Motorboat sales skyrocketed during the pandemic because people wanted to get out of the house and distance themselves from others on the expansive waters of Lake Washington, according to Mercer Island Marine Patrol Sergeant Chad Schumacher.
As Washington prepares to fully open at the end of June, Schumacher expects boaters to be out in full force again this summer. Boating season revved up in early May, and depending on the weather, will last until late September or early October.
Schumacher and his fellow marine officers will be swamped in the upcoming months and they’ve got their boats at the ready. If a daily Mercer Island boating periodical existed, safety information would surely be splashed all over the front page.
“We try to encourage people that we always want you to come out tomorrow and the next day after that and enjoy it. So don’t do anything today that’s going to prevent you from doing it tomorrow,” said Schumacher, who has worked for the Mercer Island Police Department (MIPD) for 14 years — including 10 years as a Marine Patrol officer — and began his post as the Marine Patrol sergeant in March.
Schumacher enjoyed riding in his family’s boat when he was growing up and was attracted to the MIPD’s Marine Patrol unit when he joined the department. He and a marine assistant officer run the Marine Patrol unit year round and are joined by other officers when their daily or weekly assignments hit the schedule. Day and night, there’s always at least one Marine Patrol officer on duty.
Tons of training is required to become a Marine Patrol officer, including a state course, classes in marine firefighting and water rescue, boater under the influence detection and more. Schumacher has done search and rescue training through the US Coast Guard and the state, and also has a US Coast Guard captain’s license.
The Marine Patrol unit keeps busy in the winter as well, maintaining its three boats, buoys and navigational markers plus copious other tasks, including providing safety information to the public.
Their main bullet-point tips are encouraging people to wear life jackets; making sure the vessel operator is carrying their Washington State Boater Education Card and that the boat is equipped with fire extinguishers, flotation devices, horns and proper safety placards; and watching out for logs and debris in the water.
Schumacher said the majority of people are safe on the water, and through the Marine Patrol’s public education, they note, “Everyone out there on the water has the same goal — to enjoy nature, enjoy the water and everything.”

Saved entries:
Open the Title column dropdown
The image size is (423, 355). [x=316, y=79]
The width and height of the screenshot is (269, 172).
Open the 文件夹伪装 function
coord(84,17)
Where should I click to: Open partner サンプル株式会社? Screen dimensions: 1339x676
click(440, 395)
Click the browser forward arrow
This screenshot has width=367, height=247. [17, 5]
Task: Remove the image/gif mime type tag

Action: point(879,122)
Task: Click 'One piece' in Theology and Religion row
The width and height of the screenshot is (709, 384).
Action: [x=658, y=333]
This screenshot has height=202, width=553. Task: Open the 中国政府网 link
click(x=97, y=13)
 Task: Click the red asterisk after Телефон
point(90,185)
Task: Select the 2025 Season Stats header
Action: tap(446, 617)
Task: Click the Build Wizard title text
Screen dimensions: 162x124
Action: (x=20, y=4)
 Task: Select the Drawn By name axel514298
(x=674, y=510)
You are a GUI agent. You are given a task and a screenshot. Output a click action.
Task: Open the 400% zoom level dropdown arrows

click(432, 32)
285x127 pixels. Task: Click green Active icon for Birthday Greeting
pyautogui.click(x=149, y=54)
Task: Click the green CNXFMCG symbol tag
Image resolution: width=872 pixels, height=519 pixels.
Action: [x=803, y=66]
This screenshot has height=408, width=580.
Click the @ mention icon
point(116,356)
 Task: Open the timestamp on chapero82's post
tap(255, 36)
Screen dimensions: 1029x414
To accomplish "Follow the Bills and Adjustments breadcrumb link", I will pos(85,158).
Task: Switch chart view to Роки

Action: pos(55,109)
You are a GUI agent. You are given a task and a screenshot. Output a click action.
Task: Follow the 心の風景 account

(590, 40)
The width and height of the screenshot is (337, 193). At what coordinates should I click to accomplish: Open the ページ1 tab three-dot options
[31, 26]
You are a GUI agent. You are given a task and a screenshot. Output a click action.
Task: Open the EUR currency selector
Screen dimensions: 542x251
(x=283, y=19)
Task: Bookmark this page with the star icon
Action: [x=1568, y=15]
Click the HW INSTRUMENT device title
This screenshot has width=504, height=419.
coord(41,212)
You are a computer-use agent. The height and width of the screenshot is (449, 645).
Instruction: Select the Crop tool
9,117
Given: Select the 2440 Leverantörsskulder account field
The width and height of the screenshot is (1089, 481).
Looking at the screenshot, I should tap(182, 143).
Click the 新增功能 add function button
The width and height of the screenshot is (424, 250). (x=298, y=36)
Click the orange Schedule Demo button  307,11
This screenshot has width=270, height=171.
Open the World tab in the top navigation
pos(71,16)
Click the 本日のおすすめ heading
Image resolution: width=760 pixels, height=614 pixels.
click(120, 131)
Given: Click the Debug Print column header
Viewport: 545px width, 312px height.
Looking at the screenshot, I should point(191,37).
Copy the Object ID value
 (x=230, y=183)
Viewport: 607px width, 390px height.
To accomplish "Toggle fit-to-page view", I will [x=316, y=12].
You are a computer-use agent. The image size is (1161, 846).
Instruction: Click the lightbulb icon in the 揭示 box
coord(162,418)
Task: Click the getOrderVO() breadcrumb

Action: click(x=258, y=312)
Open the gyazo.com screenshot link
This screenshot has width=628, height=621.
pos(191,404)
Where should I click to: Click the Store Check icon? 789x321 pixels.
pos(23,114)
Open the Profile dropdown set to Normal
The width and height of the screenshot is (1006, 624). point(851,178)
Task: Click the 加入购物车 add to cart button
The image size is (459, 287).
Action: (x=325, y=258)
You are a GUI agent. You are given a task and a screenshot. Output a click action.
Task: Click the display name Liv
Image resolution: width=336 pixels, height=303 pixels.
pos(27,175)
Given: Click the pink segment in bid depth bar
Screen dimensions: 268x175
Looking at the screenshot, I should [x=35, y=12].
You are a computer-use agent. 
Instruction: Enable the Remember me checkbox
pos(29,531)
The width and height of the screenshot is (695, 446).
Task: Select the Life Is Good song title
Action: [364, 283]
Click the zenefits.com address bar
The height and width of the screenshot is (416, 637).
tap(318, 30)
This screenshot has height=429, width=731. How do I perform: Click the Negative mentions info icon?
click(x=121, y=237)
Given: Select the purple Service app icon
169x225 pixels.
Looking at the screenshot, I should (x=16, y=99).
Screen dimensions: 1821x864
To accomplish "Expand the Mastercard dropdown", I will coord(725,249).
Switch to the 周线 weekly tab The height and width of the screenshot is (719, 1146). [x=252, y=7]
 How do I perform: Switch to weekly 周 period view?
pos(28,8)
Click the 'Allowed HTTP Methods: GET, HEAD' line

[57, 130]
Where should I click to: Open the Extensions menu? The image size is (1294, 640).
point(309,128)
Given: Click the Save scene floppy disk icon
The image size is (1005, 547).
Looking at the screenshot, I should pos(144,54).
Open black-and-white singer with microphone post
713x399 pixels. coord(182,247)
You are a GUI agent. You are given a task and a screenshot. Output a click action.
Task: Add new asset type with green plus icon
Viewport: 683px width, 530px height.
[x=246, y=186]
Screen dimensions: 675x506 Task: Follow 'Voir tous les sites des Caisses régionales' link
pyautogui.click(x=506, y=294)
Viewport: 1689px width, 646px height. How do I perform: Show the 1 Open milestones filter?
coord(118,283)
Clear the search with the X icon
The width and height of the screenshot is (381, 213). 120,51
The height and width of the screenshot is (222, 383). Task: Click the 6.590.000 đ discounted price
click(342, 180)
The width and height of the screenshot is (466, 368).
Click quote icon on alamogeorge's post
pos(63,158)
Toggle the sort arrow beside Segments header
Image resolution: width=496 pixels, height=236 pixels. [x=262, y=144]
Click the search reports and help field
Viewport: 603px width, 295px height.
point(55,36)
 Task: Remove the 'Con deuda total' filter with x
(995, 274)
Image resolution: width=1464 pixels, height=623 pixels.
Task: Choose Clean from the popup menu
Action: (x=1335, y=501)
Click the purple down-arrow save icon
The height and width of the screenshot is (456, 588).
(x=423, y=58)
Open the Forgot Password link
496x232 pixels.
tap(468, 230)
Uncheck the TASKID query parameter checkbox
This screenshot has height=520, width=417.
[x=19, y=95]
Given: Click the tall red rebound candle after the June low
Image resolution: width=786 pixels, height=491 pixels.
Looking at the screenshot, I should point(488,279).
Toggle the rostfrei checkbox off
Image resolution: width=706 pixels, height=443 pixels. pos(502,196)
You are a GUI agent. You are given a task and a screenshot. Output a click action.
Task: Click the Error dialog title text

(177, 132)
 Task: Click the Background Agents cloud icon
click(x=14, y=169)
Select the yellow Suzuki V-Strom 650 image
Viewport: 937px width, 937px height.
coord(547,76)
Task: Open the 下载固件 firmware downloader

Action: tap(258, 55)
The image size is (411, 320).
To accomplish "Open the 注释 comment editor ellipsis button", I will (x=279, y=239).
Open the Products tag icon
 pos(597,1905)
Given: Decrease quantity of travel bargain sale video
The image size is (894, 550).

■ PROMPT A
Echo the boating safety article starting at "Schumacher and his" and ending at "the front page.".
■ PROMPT B
In the boating safety article, how many boats does the Marine Patrol unit maintain?

■ WRITTEN RESPONSE A
Schumacher and his fellow marine officers will be swamped in the upcoming months and they’ve got their boats at the ready. If a daily Mercer Island boating periodical existed, safety information would surely be splashed all over the front page.

■ WRITTEN RESPONSE B
Three.